Tuesday, June 17, 2025

 

SHORT STORIES ON HAPPINESS

How do different people experience happiness?

For fifteen years, Rajesh worked in a private bank in Mumbai. His salary was generous, his apartment comfortable, and his weekends were filled with brunches and travel plans. But something gnawed at him quietly: a sense that his work, though profitable, lacked purpose.

Each day, he handled lakhs of rupees. But one evening, during a visit to his village in Jharkhand, he sat in on a local school’s community session. The children were bright-eyed, full of questions, but had no full-time teachers. On a whim, he volunteered to teach for a week—and everything changed.

He told me later, “In the bank, I counted money. But here, in the school, I count lives changed. And those numbers stay with you.”

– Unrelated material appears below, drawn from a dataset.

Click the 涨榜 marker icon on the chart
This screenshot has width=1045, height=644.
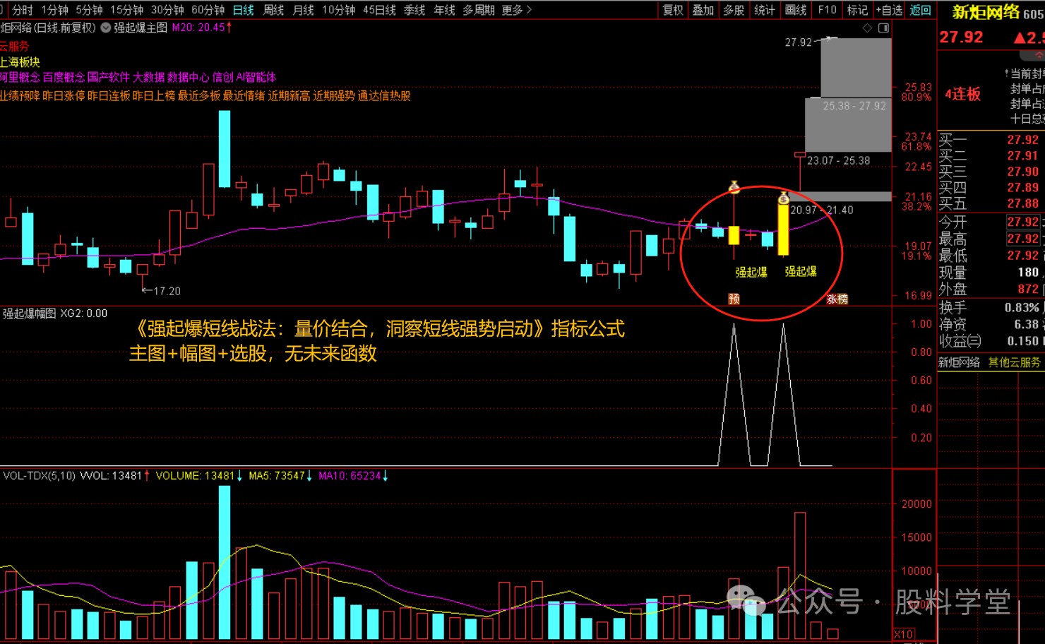click(837, 299)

Today, Rajesh runs a grassroots learning initiative in rural Jharkhand, teaching math and science in local dialects and mentoring young teachers. His life may not be luxurious—but it is full. His story reminds us that success doesn’t have to climb a ladder. Sometimes it steps sideways—into meaning.

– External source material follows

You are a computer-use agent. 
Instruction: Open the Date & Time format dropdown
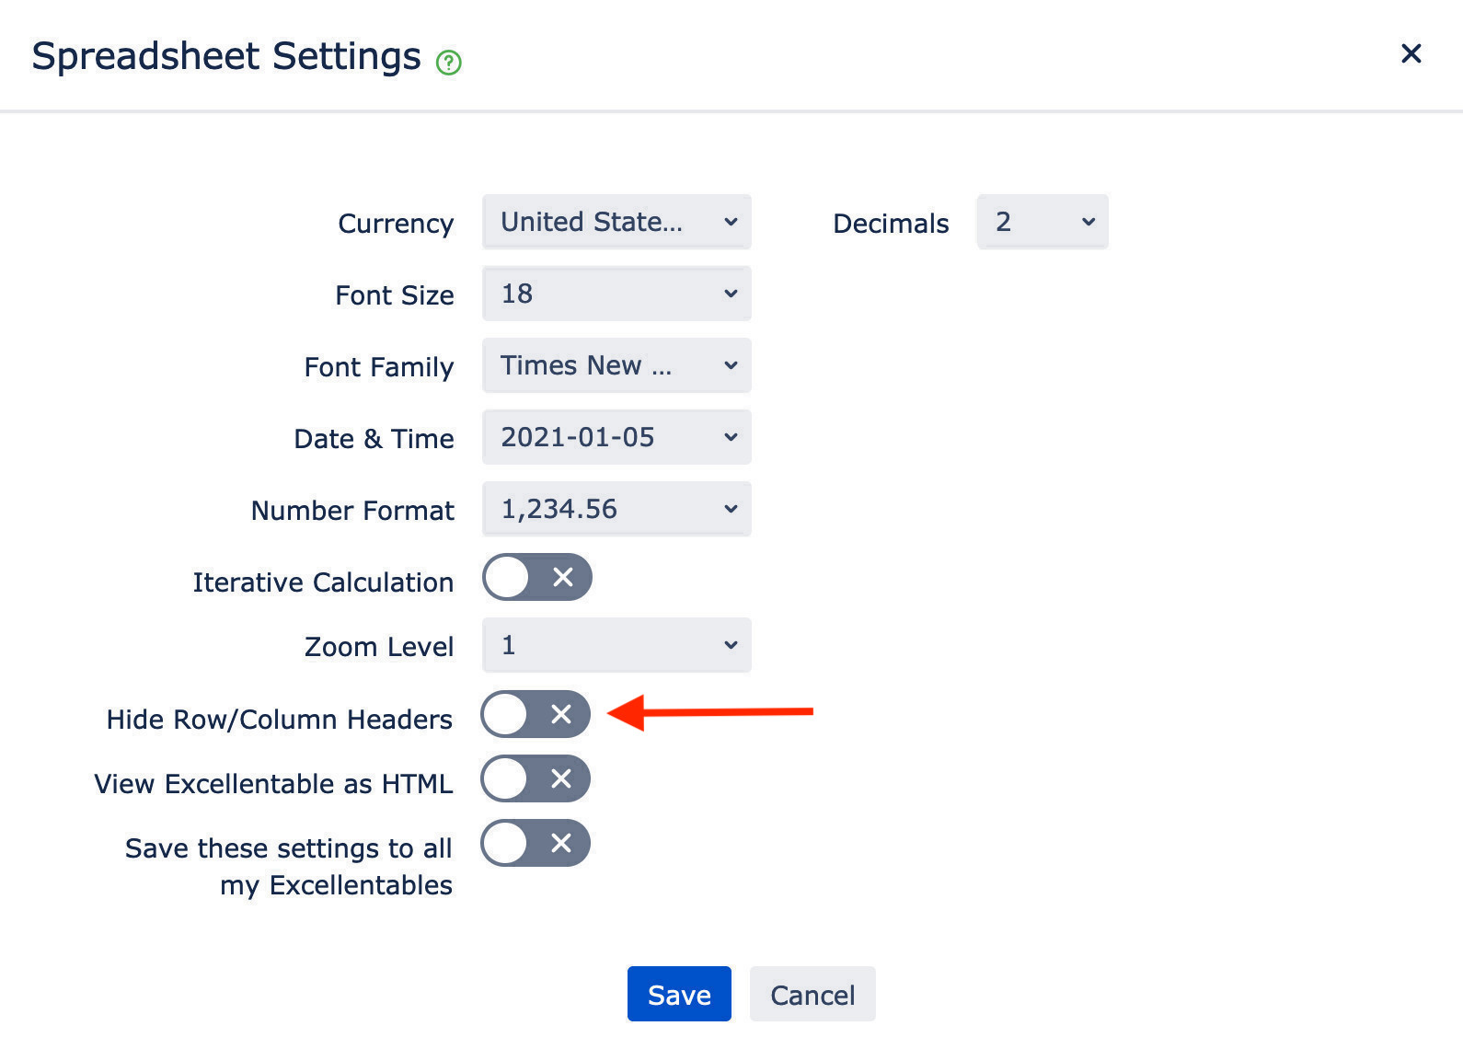tap(616, 437)
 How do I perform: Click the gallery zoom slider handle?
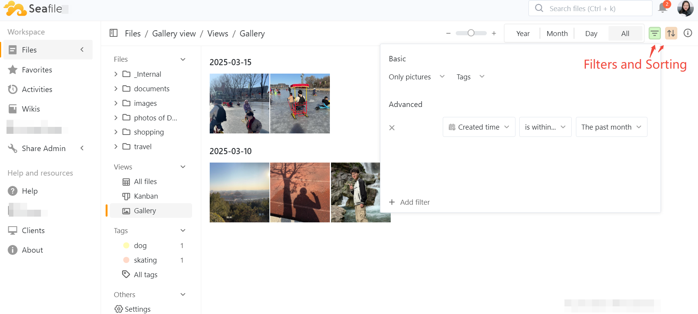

🧭 Relief Volunteer in Kashmir

During a devastating flood in Kashmir, I met a 19-year-old boy named Saif. He wasn’t from any NGO. He had no formal training. But he had strapped together a raft made of plastic drums and was rowing across submerged streets, delivering packets of dal, rice, and medicine.

He had been doing this for days, sleeping on the floor of a damaged mosque, wet and exhausted. I asked him, “Why don’t you go back home to your family in Delhi?”

He smiled gently and said, “This is home. As long as someone needs help, I’m exactly where I belong.”

That sentence struck deep. Saif didn’t find happiness in comfort—he found it in belonging through purpose. He didn’t wait for peace to be restored before acting with love. He created it, one act at a time.

His story reminds us that true happiness often lives where we give ourselves fully, not where we feel safe.


🚖 Rickshaw Driver in Delhi

One evening in Delhi, caught in traffic near Connaught Place, I sat in the back of a rickshaw with my eyes glued to my phone, frustrated and exhausted. The driver, an older man in his 50s, glanced at me through the mirror and said, “Aap thak gaye lagte hain, sahib.”

I nodded. “Long day,” I muttered.

He laughed and replied, “Dilli ki sadkein aur zindagi dono ek jaise hain—bheed hai, dhakka hai, lekin har roz kuch naya milta hai.”

(“Delhi’s roads and life are the same—crowded, chaotic, but full of new surprises each day.”)

In that moment, my entire mood shifted. This man, navigating potholes and honking cars every day, didn’t complain. He found poetry in the mess, and patience in the traffic.

His wisdom was simple but profound: your mindset makes the journey bearable—or beautiful. Perspective, not perfection, is what makes happiness possible, even in the chaos.